◆ Task to complete
I would like you to print all the records below exactly as they are.

======== Exercise inputs

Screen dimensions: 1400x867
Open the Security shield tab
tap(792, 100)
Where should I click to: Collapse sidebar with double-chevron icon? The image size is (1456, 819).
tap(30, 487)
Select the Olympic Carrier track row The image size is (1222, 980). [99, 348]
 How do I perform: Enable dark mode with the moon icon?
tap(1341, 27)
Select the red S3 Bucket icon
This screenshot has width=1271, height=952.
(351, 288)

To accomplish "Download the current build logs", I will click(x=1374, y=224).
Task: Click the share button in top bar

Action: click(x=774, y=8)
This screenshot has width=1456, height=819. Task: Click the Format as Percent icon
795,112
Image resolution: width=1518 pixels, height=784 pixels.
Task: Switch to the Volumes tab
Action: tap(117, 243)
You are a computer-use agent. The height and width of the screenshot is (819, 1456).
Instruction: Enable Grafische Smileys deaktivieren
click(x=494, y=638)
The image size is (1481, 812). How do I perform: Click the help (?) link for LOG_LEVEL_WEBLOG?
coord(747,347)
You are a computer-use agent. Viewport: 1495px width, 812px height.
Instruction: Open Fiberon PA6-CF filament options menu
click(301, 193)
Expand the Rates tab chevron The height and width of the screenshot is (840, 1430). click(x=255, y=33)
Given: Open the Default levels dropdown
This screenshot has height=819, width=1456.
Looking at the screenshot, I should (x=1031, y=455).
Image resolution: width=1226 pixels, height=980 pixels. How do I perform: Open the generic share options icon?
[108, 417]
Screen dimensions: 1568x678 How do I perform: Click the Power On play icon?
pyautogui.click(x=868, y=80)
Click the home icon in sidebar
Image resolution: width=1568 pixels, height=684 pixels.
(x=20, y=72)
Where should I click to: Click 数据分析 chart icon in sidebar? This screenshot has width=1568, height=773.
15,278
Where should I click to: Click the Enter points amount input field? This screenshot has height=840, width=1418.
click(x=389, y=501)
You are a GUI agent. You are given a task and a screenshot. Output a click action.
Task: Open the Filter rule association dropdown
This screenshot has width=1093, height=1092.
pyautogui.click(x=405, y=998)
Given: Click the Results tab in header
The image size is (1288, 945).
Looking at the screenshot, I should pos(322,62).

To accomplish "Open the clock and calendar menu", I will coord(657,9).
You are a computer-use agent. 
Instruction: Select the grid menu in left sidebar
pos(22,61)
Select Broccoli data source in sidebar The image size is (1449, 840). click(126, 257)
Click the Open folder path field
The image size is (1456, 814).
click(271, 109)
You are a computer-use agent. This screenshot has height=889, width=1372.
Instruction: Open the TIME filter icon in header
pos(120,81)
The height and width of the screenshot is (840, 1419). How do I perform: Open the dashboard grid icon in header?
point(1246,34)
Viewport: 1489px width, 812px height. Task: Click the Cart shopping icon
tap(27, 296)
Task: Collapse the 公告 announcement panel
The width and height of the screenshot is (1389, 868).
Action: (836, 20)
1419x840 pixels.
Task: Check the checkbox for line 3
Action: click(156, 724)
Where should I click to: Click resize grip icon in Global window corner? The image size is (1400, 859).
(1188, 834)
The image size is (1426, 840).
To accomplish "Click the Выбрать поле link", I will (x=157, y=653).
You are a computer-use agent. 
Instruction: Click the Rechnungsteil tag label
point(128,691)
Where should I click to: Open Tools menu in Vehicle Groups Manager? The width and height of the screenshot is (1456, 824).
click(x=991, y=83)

================

◆ Expected answer
Screen dimensions: 1400x867
Open the Security shield tab
tap(792, 100)
Where should I click to: Collapse sidebar with double-chevron icon? The image size is (1456, 819).
tap(30, 487)
Select the Olympic Carrier track row The image size is (1222, 980). [99, 348]
 How do I perform: Enable dark mode with the moon icon?
tap(1341, 27)
Select the red S3 Bucket icon
This screenshot has width=1271, height=952.
(351, 288)

To accomplish "Download the current build logs", I will click(x=1374, y=224).
Task: Click the share button in top bar

Action: click(x=774, y=8)
This screenshot has width=1456, height=819. Task: Click the Format as Percent icon
795,112
Image resolution: width=1518 pixels, height=784 pixels.
Task: Switch to the Volumes tab
Action: tap(117, 243)
You are a computer-use agent. The height and width of the screenshot is (819, 1456).
Instruction: Enable Grafische Smileys deaktivieren
click(x=494, y=638)
The image size is (1481, 812). How do I perform: Click the help (?) link for LOG_LEVEL_WEBLOG?
coord(747,347)
You are a computer-use agent. Viewport: 1495px width, 812px height.
Instruction: Open Fiberon PA6-CF filament options menu
click(301, 193)
Expand the Rates tab chevron The height and width of the screenshot is (840, 1430). click(x=255, y=33)
Given: Open the Default levels dropdown
This screenshot has height=819, width=1456.
Looking at the screenshot, I should (x=1031, y=455).
Image resolution: width=1226 pixels, height=980 pixels. How do I perform: Open the generic share options icon?
[108, 417]
Screen dimensions: 1568x678 How do I perform: Click the Power On play icon?
pyautogui.click(x=868, y=80)
Click the home icon in sidebar
Image resolution: width=1568 pixels, height=684 pixels.
(x=20, y=72)
Where should I click to: Click 数据分析 chart icon in sidebar? This screenshot has width=1568, height=773.
15,278
Where should I click to: Click the Enter points amount input field? This screenshot has height=840, width=1418.
click(x=389, y=501)
You are a GUI agent. You are given a task and a screenshot. Output a click action.
Task: Open the Filter rule association dropdown
This screenshot has width=1093, height=1092.
pyautogui.click(x=405, y=998)
Given: Click the Results tab in header
The image size is (1288, 945).
Looking at the screenshot, I should pos(322,62).

To accomplish "Open the clock and calendar menu", I will coord(657,9).
You are a computer-use agent. 
Instruction: Select the grid menu in left sidebar
pos(22,61)
Select Broccoli data source in sidebar The image size is (1449, 840). click(126, 257)
Click the Open folder path field
The image size is (1456, 814).
click(271, 109)
You are a computer-use agent. This screenshot has height=889, width=1372.
Instruction: Open the TIME filter icon in header
pos(120,81)
The height and width of the screenshot is (840, 1419). How do I perform: Open the dashboard grid icon in header?
point(1246,34)
Viewport: 1489px width, 812px height. Task: Click the Cart shopping icon
tap(27, 296)
Task: Collapse the 公告 announcement panel
The width and height of the screenshot is (1389, 868).
Action: (836, 20)
1419x840 pixels.
Task: Check the checkbox for line 3
Action: click(156, 724)
Where should I click to: Click resize grip icon in Global window corner? The image size is (1400, 859).
(1188, 834)
The image size is (1426, 840).
To accomplish "Click the Выбрать поле link", I will (x=157, y=653).
You are a computer-use agent. 
Instruction: Click the Rechnungsteil tag label
point(128,691)
Where should I click to: Open Tools menu in Vehicle Groups Manager? The width and height of the screenshot is (1456, 824).
click(x=991, y=83)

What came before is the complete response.